API

Why is real-time data processing so challenging?

Josh Miramant

July 29, 2020·10 min read

Why is real-time data processing so challenging?

Real-time data analysis is all about closing the gap between data collection, analysis, and action. With ever-increasing volumes of data being generated every second, analytics solutions need to keep up the pace. Businesses across industries share the same goal: to minimize the time it takes real-world events to be captured, interpreted and turned into valuable insights. For this, the entire realm of business intelligence tools must adapt to deal with real-time data: machine learning algorithms, predictive analytics, report-oriented dashboards, and visualization tools alike. By investing in real-time data capabilities, businesses gain the opportunity to act on operational trends as they happen, instead of reacting after the fact. But there are also some challenges when dealing with real-time data. Let us discuss a few examples.

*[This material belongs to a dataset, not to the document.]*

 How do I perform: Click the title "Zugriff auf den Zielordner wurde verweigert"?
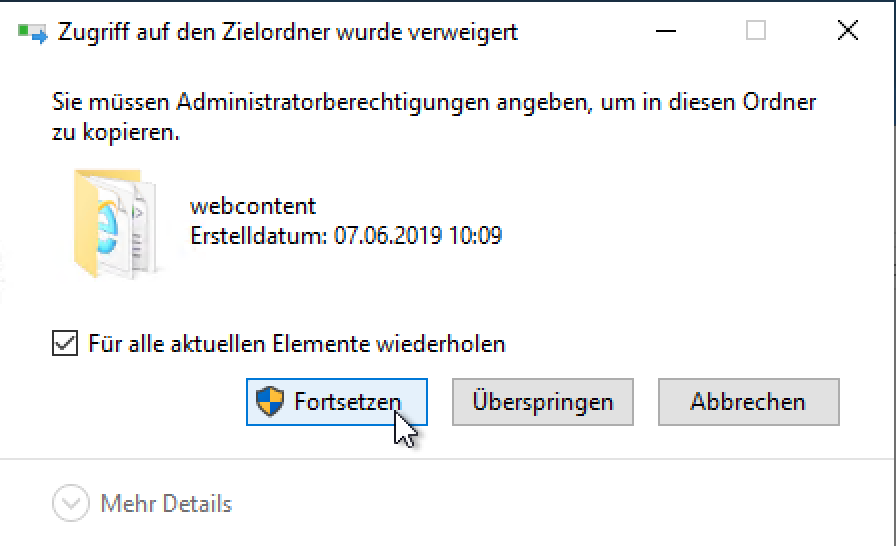click(x=288, y=32)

1. Automated data collection

Let us start with the first step in any analytics pipeline: the data collection. The increasing number of data sources and the variety of data formats can pose a real challenge to real-time data processing pipelines. In the online world, web activity is recorded by campaign monitoring tools, e-commerce activity trackers and customer behavior models. Similarly, in a manufacturing plant, a multitude of IoT devices are used to collect performance data from various pieces of equipment. Each coming with their own specification and data format. API specification changes or sensor firmware updates may lead to disruptions of the data collection pipeline, due to changes in the data schema. With traditional batch processing, data collection issues can be identified before any further steps in the data pipeline are performed. But with real-time data pipelines, any faults in the data collection step will propagate towards the next steps in the pipeline. A real-time data processing pipeline needs to account for the cases when readings are missing, in order to prevent inaccurate analytics and potential malfunctions down the line.

2. Data quality concerns

The second challenge specific to real-time analytics is referring to the quality of data. Similar to the negative impact that data collection can have on the overall pipeline performance, a lack of data quality will also be propagated throughout the entire analytics workflow. And nothing is worse than business insights based on inaccurate data. As a matter of fact, poor quality data is identified by Gartner as causing direct losses to businesses’ revenues. We can say that real-time data is no exception to the old rule: garbage in, garbage out. Responsible organizations show extreme care for data accuracy, completeness, and integrity, by sharing responsibility and democratizing data access. Quality strategies ensure that all roles understand the importance of accurate data, and engage them to assume responsibility for maintaining data accuracy. For real-time data, a similar quality strategy must be employed via automated mechanisms, in order to ensure that only reliable data sources are used. This becomes a guarantee for usable business insights and minimizes wasted analytics efforts.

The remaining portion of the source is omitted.